What I've attempted to achieve in this three-part interview series is to conduct and create a serious and revealing discussion of the themes of Wilson's play and what the play has to offer to a modern audience, nearly thirty years after it was written and won the Pulitzer Prize for Drama. All of the participants shared their own personal experiences of working on this particular production of the play and what Wilson's work means to them personally. The notion of collaboration is perhaps more paramount in this production of the piece than any before, especially given its naturalistic, realistic staging and design complete with a few choice moments of pure raw theatricality in the actor‘s apt hands. It is a rich tapestry of a play and a production so it felt most appropriate in assembling this article to reflect the eloquence expressed in each and every case as a way to reflect the creators' insights in a format evocative of Wilson's most-preferred stream-of-consciousness-style mode of discourse. A compendium of comments. A collage.
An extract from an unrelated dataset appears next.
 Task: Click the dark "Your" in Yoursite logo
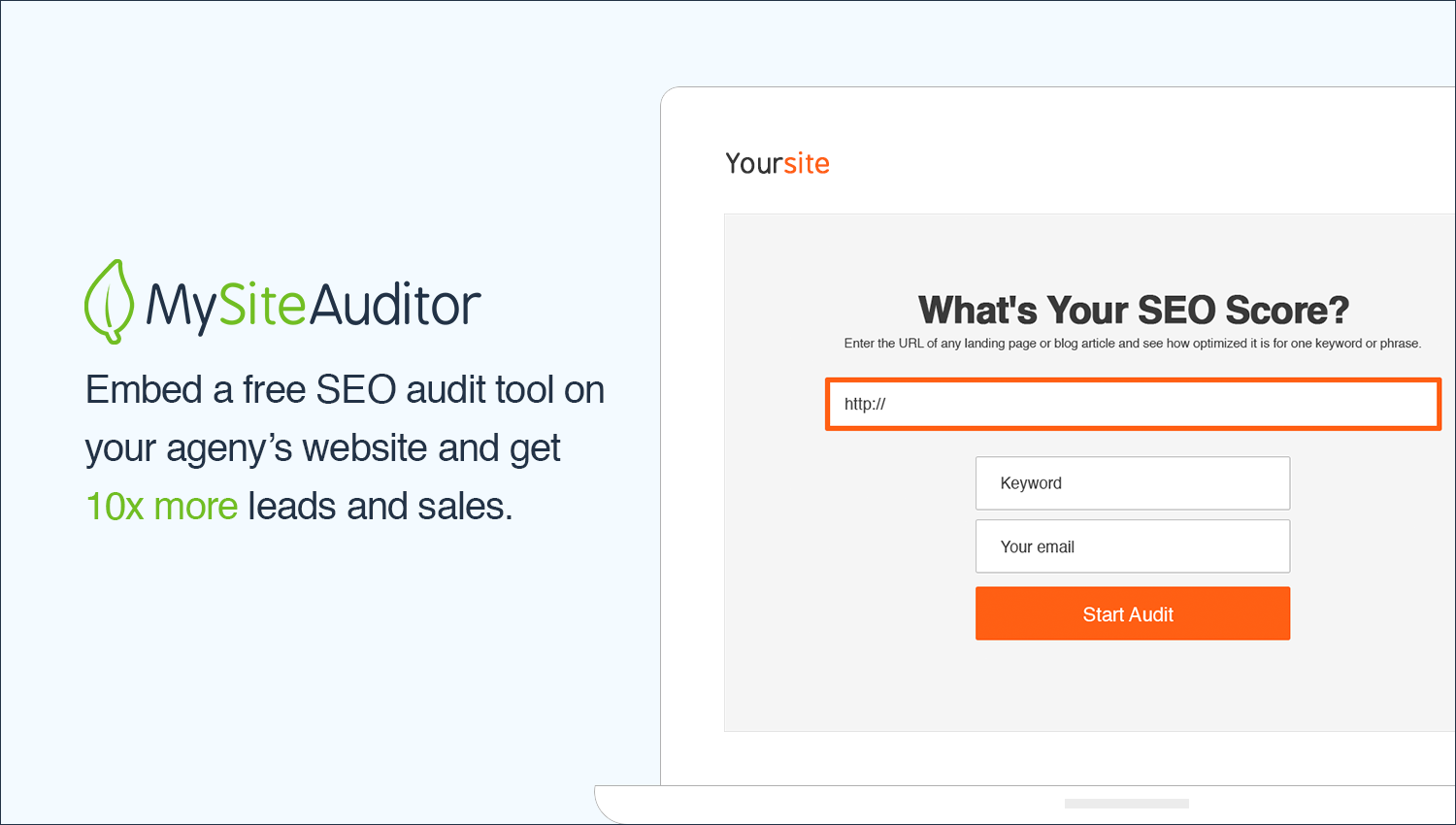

All the interviews were conducted separately, yet I found so many of the responses bespoke similar sentiments and, as a result, arranged the following responses according to their applicableness to the topic more than their sequence in the actual individual interviews conducted with each participant. Certain questions were asked of everyone, and in every case the responses were far too illuminative to reduce beyond comprehensibility as is usually the case. Thank goodness for the verbosity the internet age allows. Fear not: the prose and discourse may be dense, but the content is compellingly profound and demonstrative of the power Wilson's words have over those who live and work with his works in creating productions of his plays on a professional level, such as these artists of the theatre.

The Cast

First & Foremost: Introductions of the six participants, so far, in an ever-growing tapestry celebrating Wilson‘s wondrous work:

Kenny Leon, director

Constanza Romero, costume designer & Wilson's widow

Santo Loquasto, set designer

Nevin Steinberg, sound designer

Branford Marsalis, composer

Brian MacDevitt, lighting designer


Note: All interviews were conducted in May 2010.
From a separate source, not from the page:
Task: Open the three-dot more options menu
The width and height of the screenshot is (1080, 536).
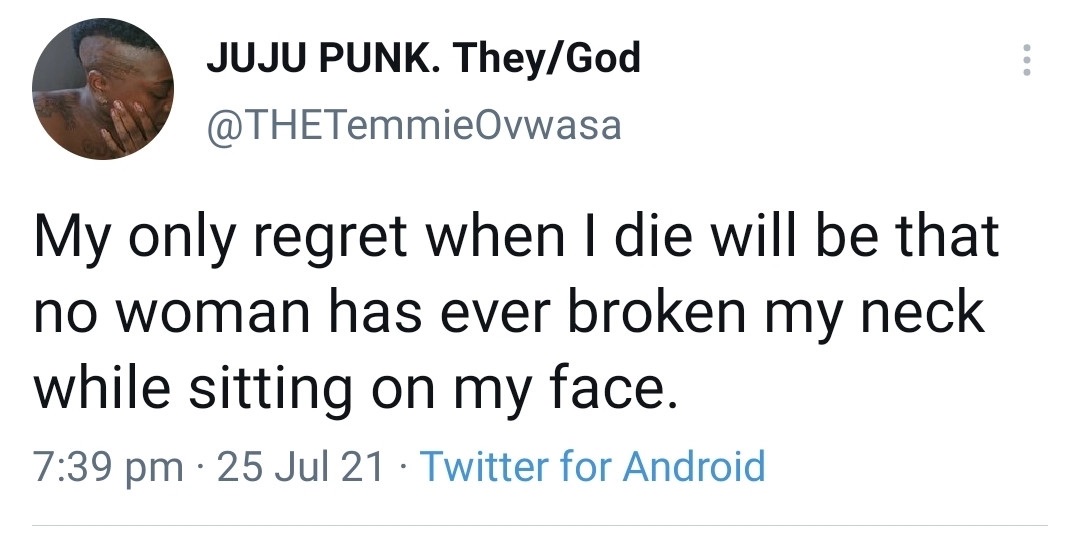Action: click(x=1025, y=62)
Collaboration & Beginnings

"Theatre Is The Most Collaborative Artform" - August Wilson

 

Kenny Leon: It starts from the top. It starts with August Wilson. This is a tribute to August. August always said, contrary to what most people believe, "I write the play, now you direct it." He wanted directors to direct, designers to design, and he would write. He wanted everyone to work as hard as he did. And, so, with this, we all worked 125%. We all worked at the same level. Like August said, "If I want to write a book, I'll write a book. But, theatre is the most collaborative artform." Which means that: no particular idea comes from any one source. I can solve a problem, sometime it's solving it with lights, sometimes it's solving it with clothes, sometimes it's solving it with the actors. Every element of this play was solved by the people involved. It was like everybody went home, did their homework, came into the laboratory and we decided together what was right for the show. So, collaboration for me involves all the best ideas of many, many talented people to solve all of the various moments of the play.
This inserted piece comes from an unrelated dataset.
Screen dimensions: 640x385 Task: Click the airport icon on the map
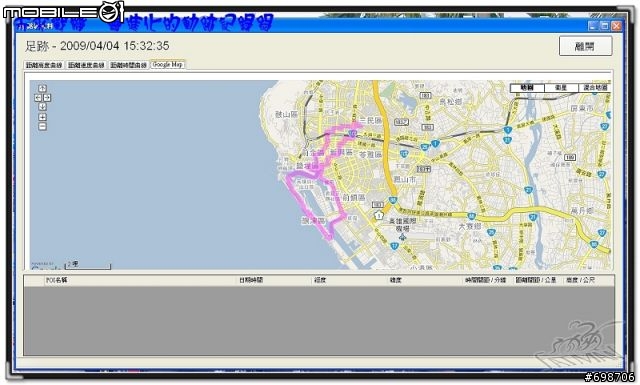(x=403, y=237)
Constanza Romero: August would always have a refrain, "No one in the theatre works until the writer does his job." The ushers don't work. The candy sellers don't work. The people who iron the shirts to go onstage, nobody works before the writer starts putting pen to paper. So, he always liked to remind people that it all starts as an idea and a process. At times, a very grueling and very painful process for a writer. He always wanted to remind people of the importance of the writer. He always wanted people to come to the table having done as much work as he had. He didn't let himself off easy with his writing. He always said he liked to leave blood on the page.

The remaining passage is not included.